Pursuant to the Draft Law, dividend distributions received by a qualifying Luxembourg resident company and dividend distributions made by a qualifying Luxembourg resident company would not be exempt from corporate income taxes or withholding taxes if the income is received or the dividend is distributed by virtue of “an arrangement or a series of arrangements which, having been put into place for the main purpose or one of the main purposes of obtaining a tax advantage that defeats the object or purpose of this Directive, are not genuine having regard to all relevant facts and circumstances.

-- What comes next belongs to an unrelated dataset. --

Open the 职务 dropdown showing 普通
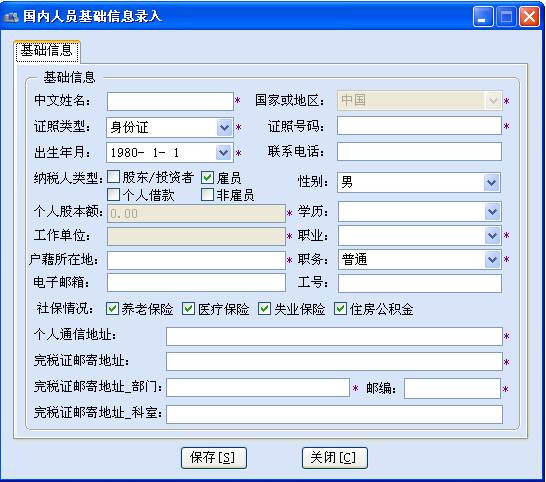The height and width of the screenshot is (482, 546). (493, 259)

An arrangement or a series of arrangements shall be regarded as not genuine to the extent that they are not put into place for valid commercial reasons which reflect economic reality". As regards the anti-hybrid rules, the Draft Law provides that the dividend exemption regime (provided that all other requirements are met) should only apply, if the dividend received by the qualifying Luxembourg resident entity was not deductible at the level of the non-resident EU subsidiary.
The new GAAR and anti-hybrid rules would only apply to dividend distributions received from or made to non-Luxembourg resident EU subsidiaries or parent companies, falling within the scope of the EU Parent-Subsidiary Directive. As a result, the existing exemption regime would remain applicable to domestic as well as non-EU structures.

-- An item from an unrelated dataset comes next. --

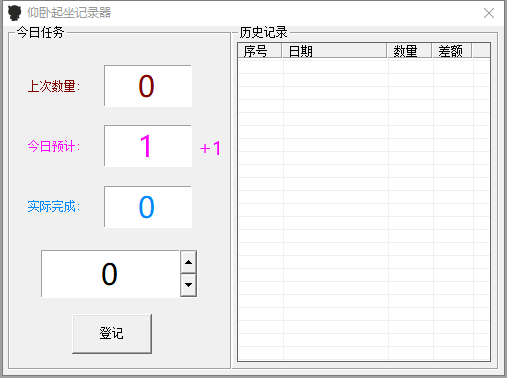Sort by the 差额 column header
The image size is (507, 378).
452,51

"If adopted, these amendments would apply to any dividend income and distribution taking place after December 31st 2015."

Horizontal tax consolidations

The Draft Law proposes to amend the existing tax consolidation regime, in order to allow for horizontal consolidation of Luxembourg resident entities held by a common parent company established in the European Economic Area (hereafter the “EEA”), provided the latter is subject to a corporate income tax that is comparable to the Luxembourg corporate income tax.
In practice, one could thus form a fiscal unity between Luxembourg sister companies without the need to include the common foreign parent company.
As a consequence, the integrating head of the fiscal unity would not be the parent entity, but one of the Luxembourg sister companies designated in the tax consolidation request.
Given that the proposed horizontal tax consolidation would also include, as integrated entities, Luxembourg permanent establishments of EEA resident parent companies, provided that they are subject to a corporate income tax comparable to the Luxembourg corporate income tax, the same would apply to the current vertical tax consolidation regime.
The Draft Law also extends the right of recovery of tax claims to all the members of a tax consolidation.
If the Draft Law is adopted, the above amendments would apply as of the tax year 2015.

Investment tax credits for vessels / Exit tax / Unemployed individuals tax credit

The Draft Law proposes to extend the Luxembourg investment tax credit regime to the lessor of vessels used in international traffic. This amendment shows the continued commitment of the legislator to strengthen the Luxembourg maritime industry. This amendment would apply as of the tax year 2015.
Additionally, the Draft Law enlarges the exit tax deferral mechanism to migrations to non-European countries, provided that Luxembourg either entered into a double tax treaty including an exchange of information clause that follows the OECD Model or signed a bilateral / multilateral tax information exchange agreement with that country. This amendment should be applicable as of the tax year 2016.
Lastly, the Draft Law proposes to extend the tax credit for the hiring of unemployed individuals for another two years until December 31st 2015.